Голос старушечий, неприятный — наверняка у нее уж не было половины зубов, от того она как-то пришепетывала, глотала отдельные буквы и даже слова целыми дольками.
«Зьм — Зима что ли? Али Озимь какая-то? — подумала Нежданка. — Какое колючее зябкое имя…»
— Ожерелье с адамантами да новая изба в Коромыслях, подумай, Липа, — почти не таясь заманчиво предлагал грудной женский голос помоложе.
— Пошто мне та изба, коль на плаху потягнуть, — ругалась старуха. — Ровнехонько по ожерелью башку и срубють.
— Не каркай, ворона старая! Никто не узнает, коли сама не проболтаешься, — огрызнулась Зьм, или как ее там.
— Мужиков привораживать — я согласная, Немощи отварами лечить — мОжу, а детишек леденчками травить — не возьмуся, — упиралась Липа.
— То твое последнее слово? — зло спросила та, что помоложе.
— Самое крайне! — заверила старуха.
Она даже четко как-то постаралась прошамкать.
— Пожалеешь еще, — процедила сквозь зубы студеная баба.
Заскрипел снег под каблуками, — видимо, ледяная злыдня поднялась с саней да пошла в трактир. Через какое-то время за ней поковыляла и старуха.
От таких страстей Нежданка окончательно проснулась.
«Что ж людям-то не живется по-людски?» — подумала она.
Достала пирог с брусникой, жевала всухомятку.
«Взвару бы сейчас, что сестры готовят,» — печально подумала Неждана.
Целый день, когда хотелось пить, девчонка просто жевала снег.

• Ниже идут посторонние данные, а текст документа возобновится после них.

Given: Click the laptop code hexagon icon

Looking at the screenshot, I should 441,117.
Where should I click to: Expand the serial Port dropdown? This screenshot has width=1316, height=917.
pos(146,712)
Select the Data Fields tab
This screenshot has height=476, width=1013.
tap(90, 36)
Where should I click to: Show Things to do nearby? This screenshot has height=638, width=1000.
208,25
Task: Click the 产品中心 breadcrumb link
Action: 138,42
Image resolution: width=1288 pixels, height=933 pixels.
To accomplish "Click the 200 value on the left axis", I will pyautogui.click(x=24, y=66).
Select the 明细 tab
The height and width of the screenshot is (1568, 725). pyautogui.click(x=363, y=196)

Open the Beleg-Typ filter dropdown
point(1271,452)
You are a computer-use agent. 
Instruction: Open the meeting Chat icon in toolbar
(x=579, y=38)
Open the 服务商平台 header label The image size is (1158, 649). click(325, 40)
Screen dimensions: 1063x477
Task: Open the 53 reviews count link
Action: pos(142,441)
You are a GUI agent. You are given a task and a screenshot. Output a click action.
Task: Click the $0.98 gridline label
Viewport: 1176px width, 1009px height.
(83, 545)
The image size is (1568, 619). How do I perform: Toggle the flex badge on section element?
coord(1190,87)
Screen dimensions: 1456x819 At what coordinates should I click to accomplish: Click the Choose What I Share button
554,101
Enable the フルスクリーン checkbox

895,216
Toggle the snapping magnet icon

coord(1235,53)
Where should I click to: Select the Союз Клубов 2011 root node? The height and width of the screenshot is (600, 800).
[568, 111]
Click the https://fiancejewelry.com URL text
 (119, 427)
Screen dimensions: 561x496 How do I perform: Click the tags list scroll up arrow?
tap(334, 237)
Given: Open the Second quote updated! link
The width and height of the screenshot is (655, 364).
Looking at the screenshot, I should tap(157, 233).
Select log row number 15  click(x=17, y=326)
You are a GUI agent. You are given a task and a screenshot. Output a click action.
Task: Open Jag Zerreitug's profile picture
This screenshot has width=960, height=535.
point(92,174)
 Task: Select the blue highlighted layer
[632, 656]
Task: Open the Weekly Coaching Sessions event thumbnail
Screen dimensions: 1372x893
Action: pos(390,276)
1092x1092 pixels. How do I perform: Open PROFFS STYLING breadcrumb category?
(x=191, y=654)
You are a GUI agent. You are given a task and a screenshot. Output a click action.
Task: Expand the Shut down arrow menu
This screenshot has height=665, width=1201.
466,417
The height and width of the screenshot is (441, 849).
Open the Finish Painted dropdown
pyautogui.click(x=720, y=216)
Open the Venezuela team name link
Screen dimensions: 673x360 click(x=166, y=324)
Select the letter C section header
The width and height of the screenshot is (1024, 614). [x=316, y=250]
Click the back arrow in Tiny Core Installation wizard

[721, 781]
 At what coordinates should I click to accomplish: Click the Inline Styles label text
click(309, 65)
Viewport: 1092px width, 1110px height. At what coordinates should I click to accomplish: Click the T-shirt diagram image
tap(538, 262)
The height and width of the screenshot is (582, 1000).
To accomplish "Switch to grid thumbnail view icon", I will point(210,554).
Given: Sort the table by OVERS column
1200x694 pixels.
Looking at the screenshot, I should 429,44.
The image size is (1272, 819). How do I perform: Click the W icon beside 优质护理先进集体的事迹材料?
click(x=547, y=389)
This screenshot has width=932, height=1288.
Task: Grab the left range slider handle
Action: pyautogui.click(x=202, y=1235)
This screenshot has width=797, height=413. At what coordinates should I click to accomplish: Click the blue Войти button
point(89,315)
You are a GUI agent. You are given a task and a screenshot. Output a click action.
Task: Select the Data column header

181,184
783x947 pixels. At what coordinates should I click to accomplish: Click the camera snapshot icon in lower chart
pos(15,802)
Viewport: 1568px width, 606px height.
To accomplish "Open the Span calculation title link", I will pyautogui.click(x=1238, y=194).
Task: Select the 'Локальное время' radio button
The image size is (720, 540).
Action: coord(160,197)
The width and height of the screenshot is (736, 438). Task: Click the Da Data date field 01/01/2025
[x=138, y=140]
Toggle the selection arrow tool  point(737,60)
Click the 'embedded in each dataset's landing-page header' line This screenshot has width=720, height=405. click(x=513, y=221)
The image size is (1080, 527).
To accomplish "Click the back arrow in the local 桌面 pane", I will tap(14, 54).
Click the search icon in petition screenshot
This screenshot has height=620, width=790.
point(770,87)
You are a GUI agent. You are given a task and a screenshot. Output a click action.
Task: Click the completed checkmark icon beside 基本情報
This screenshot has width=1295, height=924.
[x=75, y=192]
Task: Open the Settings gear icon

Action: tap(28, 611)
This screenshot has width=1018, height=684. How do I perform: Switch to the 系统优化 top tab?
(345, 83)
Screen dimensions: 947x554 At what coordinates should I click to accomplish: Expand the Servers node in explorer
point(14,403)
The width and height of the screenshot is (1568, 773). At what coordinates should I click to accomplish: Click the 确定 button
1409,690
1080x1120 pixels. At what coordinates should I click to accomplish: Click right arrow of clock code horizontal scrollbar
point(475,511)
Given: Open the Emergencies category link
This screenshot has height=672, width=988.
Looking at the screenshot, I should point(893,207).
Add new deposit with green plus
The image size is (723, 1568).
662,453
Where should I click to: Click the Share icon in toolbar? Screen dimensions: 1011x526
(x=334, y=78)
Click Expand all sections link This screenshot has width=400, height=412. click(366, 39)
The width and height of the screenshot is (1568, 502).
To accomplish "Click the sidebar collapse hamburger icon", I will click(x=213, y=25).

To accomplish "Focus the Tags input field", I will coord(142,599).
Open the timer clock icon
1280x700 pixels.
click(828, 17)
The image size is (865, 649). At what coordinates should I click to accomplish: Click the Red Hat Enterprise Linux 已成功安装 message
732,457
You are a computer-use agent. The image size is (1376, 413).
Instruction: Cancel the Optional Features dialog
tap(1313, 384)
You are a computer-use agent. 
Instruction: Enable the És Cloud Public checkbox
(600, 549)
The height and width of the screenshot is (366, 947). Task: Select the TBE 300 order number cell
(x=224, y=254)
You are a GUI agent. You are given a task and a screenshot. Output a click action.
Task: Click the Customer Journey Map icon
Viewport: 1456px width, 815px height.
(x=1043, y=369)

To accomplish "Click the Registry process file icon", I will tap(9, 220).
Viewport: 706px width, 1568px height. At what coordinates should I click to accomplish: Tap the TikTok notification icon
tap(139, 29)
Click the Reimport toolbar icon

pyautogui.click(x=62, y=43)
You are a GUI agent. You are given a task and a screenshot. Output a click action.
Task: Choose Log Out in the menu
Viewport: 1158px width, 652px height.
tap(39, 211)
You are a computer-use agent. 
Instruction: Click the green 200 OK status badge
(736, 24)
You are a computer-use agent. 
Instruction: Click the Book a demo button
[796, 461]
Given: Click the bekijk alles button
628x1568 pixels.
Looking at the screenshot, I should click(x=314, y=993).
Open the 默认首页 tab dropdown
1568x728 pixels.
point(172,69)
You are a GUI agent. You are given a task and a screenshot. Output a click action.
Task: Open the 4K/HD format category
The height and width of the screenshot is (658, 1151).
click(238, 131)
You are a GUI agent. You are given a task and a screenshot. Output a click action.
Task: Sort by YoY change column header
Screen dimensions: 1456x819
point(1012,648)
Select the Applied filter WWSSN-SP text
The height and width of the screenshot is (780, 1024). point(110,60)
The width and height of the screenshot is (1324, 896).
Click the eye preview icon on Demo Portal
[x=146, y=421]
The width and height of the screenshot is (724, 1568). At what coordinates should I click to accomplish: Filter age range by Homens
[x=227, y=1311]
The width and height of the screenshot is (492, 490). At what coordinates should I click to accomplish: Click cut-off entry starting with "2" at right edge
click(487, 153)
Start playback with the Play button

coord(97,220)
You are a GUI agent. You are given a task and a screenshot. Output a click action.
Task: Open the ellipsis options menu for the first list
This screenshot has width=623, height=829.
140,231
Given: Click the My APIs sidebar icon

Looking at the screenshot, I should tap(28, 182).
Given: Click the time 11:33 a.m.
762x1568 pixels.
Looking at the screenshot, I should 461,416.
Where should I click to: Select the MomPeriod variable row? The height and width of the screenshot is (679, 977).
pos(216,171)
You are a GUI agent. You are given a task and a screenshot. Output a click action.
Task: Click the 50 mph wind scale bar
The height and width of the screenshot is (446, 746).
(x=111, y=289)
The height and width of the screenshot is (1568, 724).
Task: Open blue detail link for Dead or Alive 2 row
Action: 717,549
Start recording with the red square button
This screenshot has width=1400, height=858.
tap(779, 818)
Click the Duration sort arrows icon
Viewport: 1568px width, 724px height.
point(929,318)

Помогало, конечно, но хотелось тепла — греть руки о толстую глиняную кружку, дышать корицей, пить маленькими глоточками сладкий мед…
Каждая хозяйка взвар по-своему делает, Усладу мамка еще успела научить — повезло ей… Да, все братья и сестры, кроме нее, Нежданки, мамку помнили, только она — вовсе нет. Хоть бы разок ее пирогов попробовать, в глаза ее заглянуть… Зеленые они были али серые — кто как говорит, даже этого она не знает.
Горестные воспоминания снова заворочались в памяти с боку на бок, как колючие ежи. Они толкались, каждое из них хотело выскочить поближе, посильнее уколоть.
Нежданка уже знала, что, когда замерзаешь, больно только сначала, а потом пальчики уже ничего не чувствуют. Больно станет потом, как начнешь об печку греться, оттаивать. Эх, не построили еще ту печку, об которую она сможет разморозить свою душу, поэтому многое уже не чувствует. Так, вспоминает… Все заледенело внутри.
«„Леденчики“ — какое дурацкое слово,» — подумалось почему-то.
Сопят в своих колыбельках малые детки, а где-то зимней ночью на постоялом дворе у княжеского тракта какие-то две бабы торговали их души. Хорошие, наверное, детишки, послушные, коли за них избу в Коромыслях и ожерелье из адамантов предлагают. За нее, Нежданку, и рябиновых бус, поди, никто б не дал… Ну, и пусть… Пусть лучше снегири рябинку клюют, рубиновым соком наливаются, маленькие солнышки закатные…Славные они…
Неждана провалилась в глубокий тревожный сон.